[Document text]
Polling is a complicated science whose results are often erratic.
Polling is a complicated science whose results are often erratic.

Polls have come in for criticism in recent years for failing to predict a number of big results both at home and abroad and when it comes to assessing voting intention those for the Highlands should be handled with care.

The difficulty for pollsters in Scotland during the general election is what Professor John Curtice said was a lack of sufficient data – it looks like that means some of the information is not that clear.

Further complicating the issue is that all the Highland constituencies were redrawn meaning that analysing which party or candidate may win is not as certain as it might have been had there been continuity.

What is clear is that the likely winners in Caithness, Sutherland and Easter Ross and Inverness, Skye and West Ross-shire will be either the Liberal Democrats or the SNP – locally people have been talking of a two horse race.

We took three of the best known polls – Survation, YouGov and Electoral Calculus – and looked at their very varied results.

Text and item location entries
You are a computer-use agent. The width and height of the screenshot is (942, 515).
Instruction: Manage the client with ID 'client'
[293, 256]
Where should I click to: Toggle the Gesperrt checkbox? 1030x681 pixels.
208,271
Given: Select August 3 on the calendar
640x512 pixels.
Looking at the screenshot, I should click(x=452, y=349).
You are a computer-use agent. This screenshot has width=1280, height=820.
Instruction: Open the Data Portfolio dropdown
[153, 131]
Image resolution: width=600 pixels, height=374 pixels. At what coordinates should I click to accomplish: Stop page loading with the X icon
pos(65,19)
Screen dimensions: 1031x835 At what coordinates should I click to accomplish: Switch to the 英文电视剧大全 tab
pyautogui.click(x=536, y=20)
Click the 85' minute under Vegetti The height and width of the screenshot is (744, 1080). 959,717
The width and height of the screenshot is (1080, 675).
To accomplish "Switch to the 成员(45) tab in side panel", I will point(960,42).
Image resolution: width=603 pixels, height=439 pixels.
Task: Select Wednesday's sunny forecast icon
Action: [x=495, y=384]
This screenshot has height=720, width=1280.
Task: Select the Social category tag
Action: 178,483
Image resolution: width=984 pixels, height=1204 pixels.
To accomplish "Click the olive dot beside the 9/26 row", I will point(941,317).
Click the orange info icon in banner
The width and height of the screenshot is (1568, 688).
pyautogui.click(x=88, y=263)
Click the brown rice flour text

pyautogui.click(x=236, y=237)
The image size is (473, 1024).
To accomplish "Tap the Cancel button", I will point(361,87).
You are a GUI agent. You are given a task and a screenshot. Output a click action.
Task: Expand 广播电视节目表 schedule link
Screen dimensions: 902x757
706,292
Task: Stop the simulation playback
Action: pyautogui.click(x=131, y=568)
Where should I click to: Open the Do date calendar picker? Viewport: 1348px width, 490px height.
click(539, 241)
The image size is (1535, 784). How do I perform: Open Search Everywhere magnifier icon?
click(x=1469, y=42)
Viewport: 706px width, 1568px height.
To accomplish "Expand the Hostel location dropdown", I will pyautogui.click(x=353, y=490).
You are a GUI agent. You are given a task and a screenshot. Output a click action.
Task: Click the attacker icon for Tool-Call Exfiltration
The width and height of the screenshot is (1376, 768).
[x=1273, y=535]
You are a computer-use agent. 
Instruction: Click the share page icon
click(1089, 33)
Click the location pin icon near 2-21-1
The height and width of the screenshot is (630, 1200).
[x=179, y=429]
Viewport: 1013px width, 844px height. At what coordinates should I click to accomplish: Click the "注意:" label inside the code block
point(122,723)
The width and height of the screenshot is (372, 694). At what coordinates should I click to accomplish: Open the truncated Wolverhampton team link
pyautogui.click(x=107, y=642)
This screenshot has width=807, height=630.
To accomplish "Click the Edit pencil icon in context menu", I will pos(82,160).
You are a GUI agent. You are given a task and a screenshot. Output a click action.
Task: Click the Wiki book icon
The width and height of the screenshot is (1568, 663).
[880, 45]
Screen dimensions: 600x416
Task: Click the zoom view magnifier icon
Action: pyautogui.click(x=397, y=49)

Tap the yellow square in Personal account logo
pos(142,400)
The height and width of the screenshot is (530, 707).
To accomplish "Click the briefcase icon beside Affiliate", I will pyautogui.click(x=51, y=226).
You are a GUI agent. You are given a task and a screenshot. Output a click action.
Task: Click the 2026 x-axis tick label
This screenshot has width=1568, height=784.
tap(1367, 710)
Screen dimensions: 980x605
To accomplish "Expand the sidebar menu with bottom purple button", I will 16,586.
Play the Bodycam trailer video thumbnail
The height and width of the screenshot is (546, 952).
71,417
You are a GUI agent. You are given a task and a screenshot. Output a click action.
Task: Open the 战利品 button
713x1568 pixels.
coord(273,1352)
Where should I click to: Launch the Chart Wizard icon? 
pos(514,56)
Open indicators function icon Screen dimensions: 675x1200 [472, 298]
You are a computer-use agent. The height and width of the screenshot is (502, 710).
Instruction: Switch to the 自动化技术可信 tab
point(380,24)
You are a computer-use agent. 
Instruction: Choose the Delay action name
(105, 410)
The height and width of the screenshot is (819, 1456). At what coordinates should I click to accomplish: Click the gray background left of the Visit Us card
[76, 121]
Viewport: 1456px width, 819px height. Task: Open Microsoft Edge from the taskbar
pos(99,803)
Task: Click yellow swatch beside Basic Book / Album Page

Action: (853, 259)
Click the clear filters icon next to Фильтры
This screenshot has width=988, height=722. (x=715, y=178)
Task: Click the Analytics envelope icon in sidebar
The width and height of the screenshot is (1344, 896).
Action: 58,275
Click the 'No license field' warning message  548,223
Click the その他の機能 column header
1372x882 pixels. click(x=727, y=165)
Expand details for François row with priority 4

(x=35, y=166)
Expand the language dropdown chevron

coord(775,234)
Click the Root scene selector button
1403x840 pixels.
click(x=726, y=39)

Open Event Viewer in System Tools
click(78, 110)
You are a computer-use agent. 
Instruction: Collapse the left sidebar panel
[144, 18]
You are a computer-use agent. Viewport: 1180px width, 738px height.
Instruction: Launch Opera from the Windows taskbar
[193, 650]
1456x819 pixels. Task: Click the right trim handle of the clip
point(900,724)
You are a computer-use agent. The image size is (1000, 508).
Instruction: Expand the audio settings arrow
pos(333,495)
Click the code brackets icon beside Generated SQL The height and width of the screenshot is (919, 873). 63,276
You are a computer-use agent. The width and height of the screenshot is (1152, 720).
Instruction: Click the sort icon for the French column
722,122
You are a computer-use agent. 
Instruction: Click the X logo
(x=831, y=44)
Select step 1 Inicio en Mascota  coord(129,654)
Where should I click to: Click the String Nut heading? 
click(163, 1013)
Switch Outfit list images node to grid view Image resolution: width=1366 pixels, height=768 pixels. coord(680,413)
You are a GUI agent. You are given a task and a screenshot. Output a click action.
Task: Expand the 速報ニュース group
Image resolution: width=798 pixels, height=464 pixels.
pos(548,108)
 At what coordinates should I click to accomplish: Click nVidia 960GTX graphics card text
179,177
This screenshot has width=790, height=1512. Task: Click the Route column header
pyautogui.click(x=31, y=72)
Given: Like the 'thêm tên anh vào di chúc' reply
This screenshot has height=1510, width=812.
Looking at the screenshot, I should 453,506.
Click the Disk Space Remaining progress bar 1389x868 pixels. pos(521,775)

[Written request 1]
Answer these questions about the Highland election polling article:
(a) Who pointed to a lack of sufficient data as the difficulty for pollsters in Scotland?
(b) What happened to all the Highland constituencies that makes predicting a winner less certain?
(c) Which three polls were looked at?
[Written request 2] Can you carry the article on Highland election polling forward, starting right after its final sentence?

[Exercise result 1]
(a) Professor John Curtice
(b) They were all redrawn.
(c) Survation, YouGov and Electoral Calculus

[Exercise result 2]
Caithness, Sutherland and Easter Ross: Hover your mouse over the tabs to see the results for each party

Caithness, Sutherland and Easter Ross was held until the election was called and parliament dissolved by Liberal Democrat Jamie Stone. It was expanded south to include the Black Isle in the east and the Autlbea in the west as well as a chunk of central Ross-shire.

Both Survation and Electoral Calculus put the LibDems in front while YouGov has an SNP lead but what is most questionable about the latter is the more than 18 per cent vote share going to the Greens and Reform UK.

Reform UK are running the same candidate as the Brexit Party did – Sandra Skinner – at the last election in 2019 when they polled 3.6 per cent of the vote while the Greens do not have any representative at any level of government within the constituency – that could of course change.

Inverness, Skye and West Ross-shire: Hover your mouse over the tabs to see the results for each party

Inverness, Skye and West Ross-shire has also been significantly carved-up by the Boundary Commission for Scotland so candidates are covering a huge expanse of land including the region’s only city in Inverness.

The MP for part of this area was the SNP’s Drew Hendry, who held the Inverness, Nairn, Badenoch and Strathspey while a most of the remainder – West Ross-shire, Lochaber and Skye – was part of his SNP colleague Ian Blackford’s seat.

Mr Blackford has stood down but Mr Hendry is running and all three polls are predicting the SNP will win the seat but where it gets questionable is in the predictions for the runners up.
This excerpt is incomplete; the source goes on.